The real problem for German foreign policy now is that this shift in security policy is more on paper than in practice; the lack of funds to improve the efficiency of the Bundeswehr on one side (German governments seemed reluctant to commit to a full reform and to give proper financial help to facilitate the change) and the lack of governments’ will on the other hand (especially during electoral campaigns) are making  German foreign and security policy an uncomfortable question mark for its allies. The Treaty of Lisbon has created a new office dedicated to foreign affairs for the EU; questions are now being raised on what role Germany will play in this new framework. 

Today, the European concerns on German foreign policy are different from  those during the Cold War. Concerns now relate more to the  type of role  Germany will  play in the new European External Action Service (EEAS) framework and within the European Union. Europe's evident inability to speak with one voice and the nature of pure civilian and peace-keeping missions of the EU make many wonder if the European Foreign Policy is purely a reflection of German preferences: a civilian power Europe shaped on a German style. It is very hard to say if that is really the case, because one should consider many other variables in this apparently easy equation; nevertheless, it might seem more than just a simple coincidence that the EU is walking on the same path as Germany.

Foreign policy however, is not only about military and security issues.

Foreign policy, especially in such complicated turf as the EU, is about also economic relationships with other countries. And here we can find the other element of concern which is coming from the clash between the pursuit of a common goal for the EU and the preservation of vital national interests for Germany. Energy policy and the relationship with Russia is a clear example.

The EU is pursuing an ambivalent strategy with regard to Vladimir Putin: if, on one hand, there is the need to maintain strong economic and political ties with Moscow, on the other, Europe cannot ignore the poor status of human rights and the Russian media’s lack of freedom. It is not an easy game considering that Europe is getting more dependent on Russian gas. To counter-balance this, the EU tried to face this dependency in two ways: first of all, by persuading Moscow to ratify the energy charter and in particular to sign up for  the Transit Protocol, which would allow access to itsgas pipes; a strategy that however seemed to have failed.

Secondly, the Commission is trying to push liberalisation and competition. Unfortunately, really little has been achieved in terms of mitigating the external position of each Member State?

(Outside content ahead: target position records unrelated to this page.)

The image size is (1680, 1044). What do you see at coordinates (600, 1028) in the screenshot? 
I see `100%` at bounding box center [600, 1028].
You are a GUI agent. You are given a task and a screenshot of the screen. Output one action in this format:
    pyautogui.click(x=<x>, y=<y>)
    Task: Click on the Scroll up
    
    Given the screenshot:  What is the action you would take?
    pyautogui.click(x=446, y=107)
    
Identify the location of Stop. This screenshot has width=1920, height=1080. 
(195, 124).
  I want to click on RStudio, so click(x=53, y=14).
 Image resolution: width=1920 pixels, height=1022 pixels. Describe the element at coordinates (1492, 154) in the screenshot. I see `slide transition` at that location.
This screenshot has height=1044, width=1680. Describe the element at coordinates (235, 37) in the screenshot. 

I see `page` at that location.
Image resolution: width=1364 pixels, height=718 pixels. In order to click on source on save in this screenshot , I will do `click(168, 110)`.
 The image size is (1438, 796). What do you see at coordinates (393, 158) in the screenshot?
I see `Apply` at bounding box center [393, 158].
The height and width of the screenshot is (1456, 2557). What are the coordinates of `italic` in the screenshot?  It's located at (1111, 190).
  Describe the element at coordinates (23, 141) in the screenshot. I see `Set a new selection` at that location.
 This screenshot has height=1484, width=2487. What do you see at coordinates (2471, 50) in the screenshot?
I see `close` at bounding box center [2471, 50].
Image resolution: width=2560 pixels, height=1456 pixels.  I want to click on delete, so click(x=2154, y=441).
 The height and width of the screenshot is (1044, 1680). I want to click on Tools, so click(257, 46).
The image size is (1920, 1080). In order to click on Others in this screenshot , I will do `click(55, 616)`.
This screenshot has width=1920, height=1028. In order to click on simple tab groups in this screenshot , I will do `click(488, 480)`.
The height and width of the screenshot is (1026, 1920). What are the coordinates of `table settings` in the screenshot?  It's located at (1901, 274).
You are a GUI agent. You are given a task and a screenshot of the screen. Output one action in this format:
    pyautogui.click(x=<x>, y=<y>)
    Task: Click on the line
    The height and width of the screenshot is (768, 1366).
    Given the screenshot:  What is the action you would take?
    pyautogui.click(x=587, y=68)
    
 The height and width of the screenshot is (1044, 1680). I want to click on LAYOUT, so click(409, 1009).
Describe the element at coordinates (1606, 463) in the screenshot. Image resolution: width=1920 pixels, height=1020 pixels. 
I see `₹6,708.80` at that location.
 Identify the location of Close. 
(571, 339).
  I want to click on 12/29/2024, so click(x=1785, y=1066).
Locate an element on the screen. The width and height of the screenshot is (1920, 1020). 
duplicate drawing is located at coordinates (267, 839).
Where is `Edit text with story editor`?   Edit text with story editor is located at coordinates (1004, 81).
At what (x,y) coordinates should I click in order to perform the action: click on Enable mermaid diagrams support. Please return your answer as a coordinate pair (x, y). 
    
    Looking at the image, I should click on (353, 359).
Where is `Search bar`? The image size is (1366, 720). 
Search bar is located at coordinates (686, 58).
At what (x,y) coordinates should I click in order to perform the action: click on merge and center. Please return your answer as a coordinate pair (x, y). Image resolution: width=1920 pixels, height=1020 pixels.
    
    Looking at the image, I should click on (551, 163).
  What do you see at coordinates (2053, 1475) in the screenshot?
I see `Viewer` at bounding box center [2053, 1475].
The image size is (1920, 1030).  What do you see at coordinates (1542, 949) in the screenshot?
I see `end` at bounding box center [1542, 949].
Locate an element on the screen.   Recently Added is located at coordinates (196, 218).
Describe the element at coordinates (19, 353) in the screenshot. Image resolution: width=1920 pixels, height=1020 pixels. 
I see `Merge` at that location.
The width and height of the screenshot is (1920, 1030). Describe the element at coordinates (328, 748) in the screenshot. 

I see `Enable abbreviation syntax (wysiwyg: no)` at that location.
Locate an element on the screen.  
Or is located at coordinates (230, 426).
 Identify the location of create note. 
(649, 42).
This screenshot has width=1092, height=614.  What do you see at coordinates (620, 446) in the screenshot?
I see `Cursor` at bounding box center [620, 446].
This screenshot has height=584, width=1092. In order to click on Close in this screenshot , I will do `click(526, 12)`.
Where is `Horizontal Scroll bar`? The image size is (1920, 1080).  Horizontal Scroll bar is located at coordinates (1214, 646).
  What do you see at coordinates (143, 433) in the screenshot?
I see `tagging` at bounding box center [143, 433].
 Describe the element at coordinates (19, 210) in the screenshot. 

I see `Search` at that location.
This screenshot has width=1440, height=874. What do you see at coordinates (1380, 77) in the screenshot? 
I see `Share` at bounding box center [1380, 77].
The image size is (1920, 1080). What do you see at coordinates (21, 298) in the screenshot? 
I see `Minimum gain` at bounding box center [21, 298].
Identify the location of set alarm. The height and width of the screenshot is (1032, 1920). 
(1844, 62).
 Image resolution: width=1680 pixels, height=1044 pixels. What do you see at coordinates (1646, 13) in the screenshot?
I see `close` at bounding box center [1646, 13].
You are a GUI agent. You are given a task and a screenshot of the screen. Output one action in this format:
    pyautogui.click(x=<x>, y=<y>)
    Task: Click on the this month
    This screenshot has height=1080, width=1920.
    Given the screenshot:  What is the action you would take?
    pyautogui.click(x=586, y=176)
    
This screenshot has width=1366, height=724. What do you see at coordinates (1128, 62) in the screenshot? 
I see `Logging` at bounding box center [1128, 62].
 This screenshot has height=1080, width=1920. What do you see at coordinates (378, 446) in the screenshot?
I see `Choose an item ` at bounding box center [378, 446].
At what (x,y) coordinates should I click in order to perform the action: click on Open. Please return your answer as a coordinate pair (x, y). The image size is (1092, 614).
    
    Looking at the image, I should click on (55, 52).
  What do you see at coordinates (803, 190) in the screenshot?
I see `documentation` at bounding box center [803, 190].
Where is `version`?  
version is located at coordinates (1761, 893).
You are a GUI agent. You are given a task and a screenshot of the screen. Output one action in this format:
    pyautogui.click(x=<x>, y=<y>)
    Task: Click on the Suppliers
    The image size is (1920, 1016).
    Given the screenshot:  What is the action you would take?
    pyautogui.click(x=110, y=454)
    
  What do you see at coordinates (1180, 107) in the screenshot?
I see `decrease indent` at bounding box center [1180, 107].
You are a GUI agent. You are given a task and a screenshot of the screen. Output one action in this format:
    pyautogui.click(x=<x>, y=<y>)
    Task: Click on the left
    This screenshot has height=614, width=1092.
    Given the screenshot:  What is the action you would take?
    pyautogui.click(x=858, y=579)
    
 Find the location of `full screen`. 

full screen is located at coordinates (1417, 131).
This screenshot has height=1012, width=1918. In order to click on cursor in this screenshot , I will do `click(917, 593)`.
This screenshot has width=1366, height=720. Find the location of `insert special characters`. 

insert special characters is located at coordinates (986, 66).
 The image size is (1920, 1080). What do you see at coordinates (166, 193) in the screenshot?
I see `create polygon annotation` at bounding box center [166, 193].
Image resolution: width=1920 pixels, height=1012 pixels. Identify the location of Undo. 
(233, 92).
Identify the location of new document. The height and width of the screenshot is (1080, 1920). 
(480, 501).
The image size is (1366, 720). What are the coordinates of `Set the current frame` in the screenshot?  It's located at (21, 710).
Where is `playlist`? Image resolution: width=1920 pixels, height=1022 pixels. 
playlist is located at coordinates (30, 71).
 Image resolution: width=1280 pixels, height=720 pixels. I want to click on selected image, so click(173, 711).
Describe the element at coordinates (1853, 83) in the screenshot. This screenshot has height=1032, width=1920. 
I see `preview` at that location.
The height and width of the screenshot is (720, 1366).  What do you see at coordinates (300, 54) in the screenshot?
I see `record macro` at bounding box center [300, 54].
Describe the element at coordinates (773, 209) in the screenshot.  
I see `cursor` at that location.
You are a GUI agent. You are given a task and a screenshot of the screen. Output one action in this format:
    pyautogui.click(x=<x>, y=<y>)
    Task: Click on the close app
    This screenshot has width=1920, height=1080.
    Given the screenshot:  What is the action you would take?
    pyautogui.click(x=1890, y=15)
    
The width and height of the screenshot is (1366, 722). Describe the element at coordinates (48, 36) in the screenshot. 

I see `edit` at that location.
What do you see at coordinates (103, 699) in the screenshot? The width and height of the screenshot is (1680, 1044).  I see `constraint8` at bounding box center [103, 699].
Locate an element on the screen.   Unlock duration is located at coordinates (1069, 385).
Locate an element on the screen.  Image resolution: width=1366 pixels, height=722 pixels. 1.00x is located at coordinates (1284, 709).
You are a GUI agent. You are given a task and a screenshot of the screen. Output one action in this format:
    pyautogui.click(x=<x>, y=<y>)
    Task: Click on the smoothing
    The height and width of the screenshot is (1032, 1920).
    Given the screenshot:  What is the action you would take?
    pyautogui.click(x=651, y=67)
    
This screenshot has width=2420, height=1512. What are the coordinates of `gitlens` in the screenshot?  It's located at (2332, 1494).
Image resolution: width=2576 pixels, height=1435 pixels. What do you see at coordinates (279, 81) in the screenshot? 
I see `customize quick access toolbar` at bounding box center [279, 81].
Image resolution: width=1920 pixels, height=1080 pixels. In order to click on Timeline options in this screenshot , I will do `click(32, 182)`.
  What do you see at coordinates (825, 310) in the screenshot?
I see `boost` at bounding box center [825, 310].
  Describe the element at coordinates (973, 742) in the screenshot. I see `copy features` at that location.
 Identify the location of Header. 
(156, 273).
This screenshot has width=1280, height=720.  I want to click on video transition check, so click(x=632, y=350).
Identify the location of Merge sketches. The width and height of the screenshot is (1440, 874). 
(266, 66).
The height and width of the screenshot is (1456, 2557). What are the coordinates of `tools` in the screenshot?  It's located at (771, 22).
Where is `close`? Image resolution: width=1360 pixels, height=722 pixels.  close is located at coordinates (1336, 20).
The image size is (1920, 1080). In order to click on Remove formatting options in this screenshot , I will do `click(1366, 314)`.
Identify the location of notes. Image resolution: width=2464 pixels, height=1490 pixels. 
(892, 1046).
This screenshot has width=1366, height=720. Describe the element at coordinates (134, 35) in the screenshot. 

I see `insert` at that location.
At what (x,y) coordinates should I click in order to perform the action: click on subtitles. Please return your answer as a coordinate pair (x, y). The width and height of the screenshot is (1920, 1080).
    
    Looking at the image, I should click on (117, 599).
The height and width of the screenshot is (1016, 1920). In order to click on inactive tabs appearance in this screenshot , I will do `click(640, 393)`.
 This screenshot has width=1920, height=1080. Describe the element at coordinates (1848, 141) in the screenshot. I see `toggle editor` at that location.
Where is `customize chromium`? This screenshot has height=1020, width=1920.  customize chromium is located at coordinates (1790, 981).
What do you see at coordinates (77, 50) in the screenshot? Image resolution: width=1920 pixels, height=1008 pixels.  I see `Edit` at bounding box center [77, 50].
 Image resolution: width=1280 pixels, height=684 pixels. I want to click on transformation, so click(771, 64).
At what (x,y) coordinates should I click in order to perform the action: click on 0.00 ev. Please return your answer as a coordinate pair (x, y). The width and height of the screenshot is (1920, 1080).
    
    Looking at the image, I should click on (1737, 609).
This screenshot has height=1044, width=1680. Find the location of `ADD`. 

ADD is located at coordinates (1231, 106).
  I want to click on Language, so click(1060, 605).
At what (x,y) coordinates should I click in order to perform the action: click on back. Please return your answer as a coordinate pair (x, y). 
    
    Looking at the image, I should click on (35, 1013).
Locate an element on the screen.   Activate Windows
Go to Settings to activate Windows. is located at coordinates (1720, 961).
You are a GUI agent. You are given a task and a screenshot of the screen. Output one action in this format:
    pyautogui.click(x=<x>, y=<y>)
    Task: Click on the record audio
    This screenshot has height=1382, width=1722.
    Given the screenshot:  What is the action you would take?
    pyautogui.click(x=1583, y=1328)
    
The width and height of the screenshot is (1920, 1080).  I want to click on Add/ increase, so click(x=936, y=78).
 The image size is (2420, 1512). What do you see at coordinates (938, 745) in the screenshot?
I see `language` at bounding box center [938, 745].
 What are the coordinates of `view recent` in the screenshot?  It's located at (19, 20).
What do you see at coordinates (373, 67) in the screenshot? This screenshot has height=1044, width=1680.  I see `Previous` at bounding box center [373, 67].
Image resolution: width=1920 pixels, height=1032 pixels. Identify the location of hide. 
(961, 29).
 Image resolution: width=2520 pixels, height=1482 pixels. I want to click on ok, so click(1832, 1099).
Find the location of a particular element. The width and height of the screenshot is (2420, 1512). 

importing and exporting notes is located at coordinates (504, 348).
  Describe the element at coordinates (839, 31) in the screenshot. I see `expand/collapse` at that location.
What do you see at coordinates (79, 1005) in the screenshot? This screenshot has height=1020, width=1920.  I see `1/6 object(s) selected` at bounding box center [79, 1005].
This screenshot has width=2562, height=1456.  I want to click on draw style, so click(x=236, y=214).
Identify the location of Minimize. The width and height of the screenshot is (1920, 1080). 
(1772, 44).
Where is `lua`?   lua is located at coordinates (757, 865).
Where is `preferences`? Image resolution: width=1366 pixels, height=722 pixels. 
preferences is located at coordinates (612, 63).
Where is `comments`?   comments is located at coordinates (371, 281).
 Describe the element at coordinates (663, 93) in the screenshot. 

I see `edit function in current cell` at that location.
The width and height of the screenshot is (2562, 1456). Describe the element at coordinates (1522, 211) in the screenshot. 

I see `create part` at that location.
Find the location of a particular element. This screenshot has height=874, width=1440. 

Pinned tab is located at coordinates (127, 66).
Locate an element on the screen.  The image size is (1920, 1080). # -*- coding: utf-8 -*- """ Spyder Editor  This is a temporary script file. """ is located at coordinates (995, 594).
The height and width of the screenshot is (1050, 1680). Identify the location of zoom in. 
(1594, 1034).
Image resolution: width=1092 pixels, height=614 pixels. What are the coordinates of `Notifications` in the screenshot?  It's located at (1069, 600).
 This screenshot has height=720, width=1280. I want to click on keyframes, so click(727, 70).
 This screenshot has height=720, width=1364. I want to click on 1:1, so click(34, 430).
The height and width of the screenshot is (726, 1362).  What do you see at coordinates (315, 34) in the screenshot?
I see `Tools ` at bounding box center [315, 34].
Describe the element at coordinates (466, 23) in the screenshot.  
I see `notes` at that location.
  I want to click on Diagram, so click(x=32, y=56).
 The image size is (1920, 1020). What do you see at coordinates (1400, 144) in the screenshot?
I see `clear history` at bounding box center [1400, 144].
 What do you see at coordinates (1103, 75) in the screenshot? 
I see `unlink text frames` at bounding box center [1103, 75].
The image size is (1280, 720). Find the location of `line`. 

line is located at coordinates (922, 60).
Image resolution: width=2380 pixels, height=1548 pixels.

A unified and strong EU policy toward energy (and then directly toward Russia) has been put at serious risk by national governments which want to keep the energy issue within national competence. Germany here played the major role to such a level that many commentators call it a ‘special relationship’ (borrowing with an evident lack of imagination, the same expression used to describe the transatlantic relations between the US and the UK).

As mentioned before, the Ostpolitik during the Cold War was a forerunner for what has become evident today: economic opportunities. These opportunities, both with the new eastern Member States and with Russia are huge, including the enormous possibilities that exist in Russia’s carbon and gas economy.  These are attractions that Germany is unlikely to leave untouched. This ‘special relationship’ is becoming a serious problem for the EU because the risk is that many other countries will follow the German example in trying to build similar relationships with Russia, in order to pursue vital national interests via more efficient bilateral deals than those achievable by the Commission (Italy is a perfect example with the bilateral agreement between ENI and Gazprom and the set up of new gas-line deals).

Germany is then somehow dividing Europe in its own terms (but other big European countries are doing the same on different policies), and it will be interesting to see where and how strongly the European Commission will stand in defence of the Union’s interests.

The European fear of Germany now rests not on how much of a threat Germany poses to Europe but rather on how firmly Germany believes in the European Union's best interest.